After tax gain | $13,360.80 |
Original investment | $100,000.00 |
Return on investment % | 13.36% |
So, we see that it is possible to achieve a 13.36% ROI in stock investing (via ETF funds). This is a respectable return, but we can be sure it’s not possible to achieve these results consistently. A more realistic figure would be to use Vanguard’s 10-year average return of 7.61%, resulting in a 6.07% ROI.
Real Estate ROI Example
For the real estate ROI example, let’s take a look at some of the properties currently listed on BPI’s Available Listings page as of the date of this article. We’ll use a house listed in Waco for sale for $40,000 with an estimated ARV (After Repair Value) of $69,900 and an estimate repair cost of $10-15k. First, we’ll assume a cash purchase as lender expenses will add complexity to the equation. Let’s figure out our initial investment to buy and repair the property:
Investment | $40,000 |
Repair costs (10-15k) | $12,500.00 |
Total property investment | $52,500 |
Next, we’ll assume a cash buyer comes along with no agent and purchases for $69,900. This is not atypical in these types of deals. Let’s calculate what our gross profit on the transaction is:
Sales price | $69,900 |
total investment | $52,500 |
Gross income | $17,400 |
To be fair in our real estate ROI analysis, we’ll account for costs the same way we did for stocks. Closing costs will vary depending on contract negotiations. In this case, since we’re assuming a cash buyer and no agents, let’s estimate we’ll pay $1,000 in closing costs:
Gross income | $17,400 |
Assume closing costs | $1,000 |
Profit after closing costs | $16,400 |
Finally, we’ll also need to consider Uncle Sam. The tax rules for real estate can be extremely complex. We have to consider what is an allowable adjustment to cost basis, what is not, did we live in the property, are we actually classified as an investor (therefore benefit from a 1031 exchange), etc. For ease of our calculation, we will assume that we did not live in the house, we held it for a year, all repairs count as adjustments to cost basis, and we are not pursuing a 1031 exchange (which would allow deferment of capital gains tax).
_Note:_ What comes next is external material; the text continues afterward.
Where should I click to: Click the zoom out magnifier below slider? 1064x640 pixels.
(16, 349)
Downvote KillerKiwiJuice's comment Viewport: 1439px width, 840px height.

These assumptions allow us to use the preferential 15% long term capital gains rate used for our stock example. Let’s see how this works:
Profit after closing costs | $16,400 |
Tax at 15% | $2,460.00 |
Profit after closing costs and taxes | $13,940.00 |
A novice might think the profits are roughly equal to the stock transaction and stocks held less risk and effort. When we consider the ROI percentage, though, we see there is really no comparison:
Bottom line profit | $13,940.00 |
Initial investment | $52,500.00 |
Return on investment | 26.55% |
In terms of real estate ROI, a realistic real-world scenario beats even an overly-optimistic stock ROI hands down.
Other Considerations in Real Estate Versus Stocks Investing
When comparing standard ETF or mutual fund investing, a successful real estate transaction will likely be more lucrative. There are other variables to consider when determining if real estate is the place you should be investing. We’ll discuss the non-ROI factors in an upcoming post, but they center on your drive, risk tolerance and financial situation.
For now, we’ll content ourselves with the knowledge that real estate investing produces greater ROI than typical stock market investing.